Bu profilleri dik kesen A ve E profilleri üzerinde alınan SP ölçümleri güney-kuzey yönünde ve jeotermal yönden önemli olabilecek bir kesimde alınmıştır. Bu ölçümlerden A SP Türev grafiği (Şekil 4.30.) incelendiğinde güneyden kuzeye doğru max-min geçişli SP genliklerinin şiddetlenerek arttığı izlenmektedir. Bu durum kuzey kesimlerindeki akışkan deviniminin güney kesimlerindekine nazaran daha etkin olacağını yansıtmaktadır. SP Türev grafiği üzerinde nispeten daha farklı SP anomali özelliklerini yansıtan kesimler algılanmıştır. Bu kesimler 19-41 ve 50-90 ölçüm noktaları arasına karşılık gelmektedir. SP yığışım eğrisi de 19 nolu noktanın kuzeyine doğru negatif yönde artan bir trend sunmaktadır. Bu görünüm bu kesimlerde gelişen akışkan deviniminin daha etkin ve sığ kökenli mekanizmalar sonucu oluştuğunu yansıtmaktadır. Zaten bu verileri SP Türev ve özdirenç verileri de desteklemektedir. Profilin güneyine doğru gidildikçe jeotermal sistemin gittikçe zayıfladığı da açıkça görülmektedir.

E SP Türev grafiği (Şekil 4.31.) A profiline paralel güneyden kuzeye doğru oluşturulmuş olup; A SP grafiğindeki verilere benzer özellikler sunmaktadır. Profilin güney kesimlerinde oldukca şiddetli maksimum-minimum geçişli SP anomali zonları

izlenmektedir. Bu kesim 49 nolu ölçüm noktasına kadar benzer SP anomali özelliklerini yansıtmaktadır. Aynı kesimlere karşılık SP yığışım eğrisi de 49 ölçüm noktasına kadar genelde yatay bir eğilimde ve sınırlı bir genlikte değişim göstermektedir. Ancak 49 noktası iki iletken kesimi ayıran bir zon görünümünde ve bu zonun kuzey kesimlerinin güney kesimlerine nazaran daha iletken olduğu söylenebilir. Profilin kuzey kesimlerinde gelişen jeotermal sistemin sığ kökenli mekanizmalar sonucu oluştuğu ve akışkan deviniminin daha etkin olduğu görülmektedir. Ancak güney kesimlere doğru gidildikçe akışkan deviniminin zayıfladığı veya derinlerde geliştiği düşünülmektedir. Bu verileri özdirenç ölçümleri de desteklemekte ve veri bütünlemesini sağlamaktadır.

Göre sahasında değişik yönlerde alınan bu dört adet SP ölçüm verilerinden çıkarılan ortak bilgiler şunlardır.

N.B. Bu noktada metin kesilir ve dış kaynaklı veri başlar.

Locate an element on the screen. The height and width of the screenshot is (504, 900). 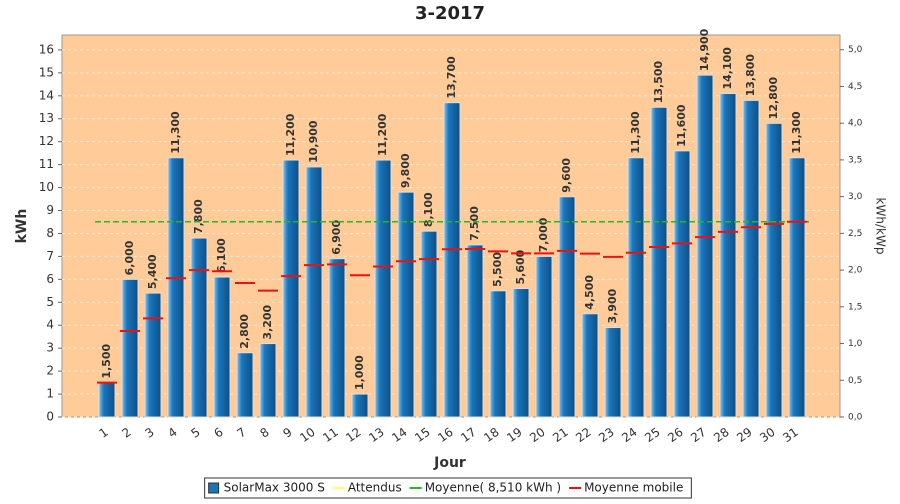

Jeotermal aktivite kaldera olarak düşünülen alanın kenar zonlarında ve bu zonları kesen tektonik kuşaklarda en etkin bir şekilde algılanmıştır. Dolayısıyla akışkan deviniminin de bu zonlarda en etkin olacağı düşünülmektedir. Ancak, sahanın güneyine doğru akışkan devinimi zayıflamakta ya da derinlerde gelişebileceği jeofizik veriler sonucunda söylenebilir.